Optimal Fusion of Sensors.
In complex plants it will often be necessary to use measurements
from a large number of sensors in order to get sufficient
information about the plant. In general some of the sensor data
will be supplementary and some will be complementary. The task of
fusioning these measurements is therefore both the task of
extracting as much information from the sensors as possible, but
also to utilize the redundancy by taking into account the
uncertainties and characteristics of the measurements so that the
information extracted will be as reliable and complete as possible.

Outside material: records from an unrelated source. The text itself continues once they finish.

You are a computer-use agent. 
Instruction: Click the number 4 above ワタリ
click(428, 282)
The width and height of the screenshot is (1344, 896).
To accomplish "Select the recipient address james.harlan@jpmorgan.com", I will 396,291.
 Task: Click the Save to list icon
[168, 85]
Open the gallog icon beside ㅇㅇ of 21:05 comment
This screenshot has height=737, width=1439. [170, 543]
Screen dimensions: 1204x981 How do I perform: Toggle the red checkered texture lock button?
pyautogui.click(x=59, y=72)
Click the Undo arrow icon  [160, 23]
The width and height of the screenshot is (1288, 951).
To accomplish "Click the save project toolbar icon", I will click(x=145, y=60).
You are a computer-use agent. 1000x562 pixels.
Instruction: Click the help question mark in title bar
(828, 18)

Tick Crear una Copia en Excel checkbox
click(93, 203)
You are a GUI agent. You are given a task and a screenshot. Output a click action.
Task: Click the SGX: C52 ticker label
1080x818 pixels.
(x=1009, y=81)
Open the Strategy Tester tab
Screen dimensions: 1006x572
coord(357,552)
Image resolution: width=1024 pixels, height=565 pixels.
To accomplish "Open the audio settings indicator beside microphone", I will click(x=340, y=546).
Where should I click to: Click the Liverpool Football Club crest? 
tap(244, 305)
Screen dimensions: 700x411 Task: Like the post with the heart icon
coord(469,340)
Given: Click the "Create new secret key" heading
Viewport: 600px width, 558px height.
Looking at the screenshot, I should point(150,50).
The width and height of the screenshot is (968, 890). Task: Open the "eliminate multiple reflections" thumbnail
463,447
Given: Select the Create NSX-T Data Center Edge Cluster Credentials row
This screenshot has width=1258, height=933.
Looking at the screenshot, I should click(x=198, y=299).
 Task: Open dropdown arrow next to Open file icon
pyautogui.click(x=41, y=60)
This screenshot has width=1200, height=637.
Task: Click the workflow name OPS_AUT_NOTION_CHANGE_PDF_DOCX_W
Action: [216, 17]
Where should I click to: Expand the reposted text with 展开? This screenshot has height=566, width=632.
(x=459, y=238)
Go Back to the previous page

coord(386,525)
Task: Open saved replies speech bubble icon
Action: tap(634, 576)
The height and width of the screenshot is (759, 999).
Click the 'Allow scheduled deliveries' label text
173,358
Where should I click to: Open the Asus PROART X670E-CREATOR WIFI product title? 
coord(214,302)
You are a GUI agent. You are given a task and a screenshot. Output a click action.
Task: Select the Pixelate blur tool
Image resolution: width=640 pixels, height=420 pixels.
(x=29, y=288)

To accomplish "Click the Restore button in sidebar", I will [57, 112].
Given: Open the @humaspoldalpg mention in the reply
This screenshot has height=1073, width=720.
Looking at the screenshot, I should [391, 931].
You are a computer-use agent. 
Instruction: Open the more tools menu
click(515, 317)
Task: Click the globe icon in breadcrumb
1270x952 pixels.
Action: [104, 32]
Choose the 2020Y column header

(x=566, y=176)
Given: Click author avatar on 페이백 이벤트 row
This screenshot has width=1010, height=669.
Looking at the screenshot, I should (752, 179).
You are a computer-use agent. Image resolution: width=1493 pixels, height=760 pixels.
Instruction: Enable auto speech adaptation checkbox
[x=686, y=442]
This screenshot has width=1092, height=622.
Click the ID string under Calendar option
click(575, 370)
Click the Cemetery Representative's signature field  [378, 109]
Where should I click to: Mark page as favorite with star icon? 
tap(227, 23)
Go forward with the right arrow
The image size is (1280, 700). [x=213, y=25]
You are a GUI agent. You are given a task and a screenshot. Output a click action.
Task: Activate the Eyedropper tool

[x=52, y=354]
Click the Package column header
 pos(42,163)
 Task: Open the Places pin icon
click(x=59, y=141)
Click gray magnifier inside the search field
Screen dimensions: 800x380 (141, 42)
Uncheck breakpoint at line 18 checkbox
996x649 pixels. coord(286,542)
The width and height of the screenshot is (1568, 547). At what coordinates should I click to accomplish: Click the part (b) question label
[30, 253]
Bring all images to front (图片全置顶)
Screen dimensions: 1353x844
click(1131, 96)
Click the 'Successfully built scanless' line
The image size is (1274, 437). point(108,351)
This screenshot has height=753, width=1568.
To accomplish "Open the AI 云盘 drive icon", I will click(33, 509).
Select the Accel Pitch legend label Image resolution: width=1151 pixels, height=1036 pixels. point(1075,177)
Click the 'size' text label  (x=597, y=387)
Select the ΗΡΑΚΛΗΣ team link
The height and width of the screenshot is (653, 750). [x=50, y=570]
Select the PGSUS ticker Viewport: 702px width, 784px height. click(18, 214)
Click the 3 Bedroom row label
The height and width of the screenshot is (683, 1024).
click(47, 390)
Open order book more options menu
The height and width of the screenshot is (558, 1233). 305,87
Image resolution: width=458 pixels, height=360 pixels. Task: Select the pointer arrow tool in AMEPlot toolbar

How this task should be performed has been investigated in the
recent years and a diversity of solutions using as different
methods as: neural nets, fuzzy logic, statistical analysis, etc
has been suggested.
Especially one method has nevertheless proven itself applicable to
a wide variety of systems: The Kalman filter. Given a model of the
plant, the sensors and the noise affecting the system the Kalman
filter is capable of combining the observations in an optimal way
(if some prerequisites regarding the linearity of the model and the
nature of the noise is satisfied).
In the project some generic methods for fusion and management of
sensors will be considered. Focusing upon the Kalman filter it will
be examined how to:
- Fuse measurements with different sampling rate and quality.
- Use delayed measurements.
- Simultaneously use and calibrate sensors.
- Perform off line autocalibration of sensor and plant.
Different sensor types (mainly the camera) will be evaluated with
respect to precision and delay.
Furthermore the fusion of data contaminated with noise that violates
the prerequisites of the Kalman filter will be examined.
This description is not very up to date I'm afraid. Its from my Ph.D. application
from August 95. Hopefully I'll write a better description one of these days.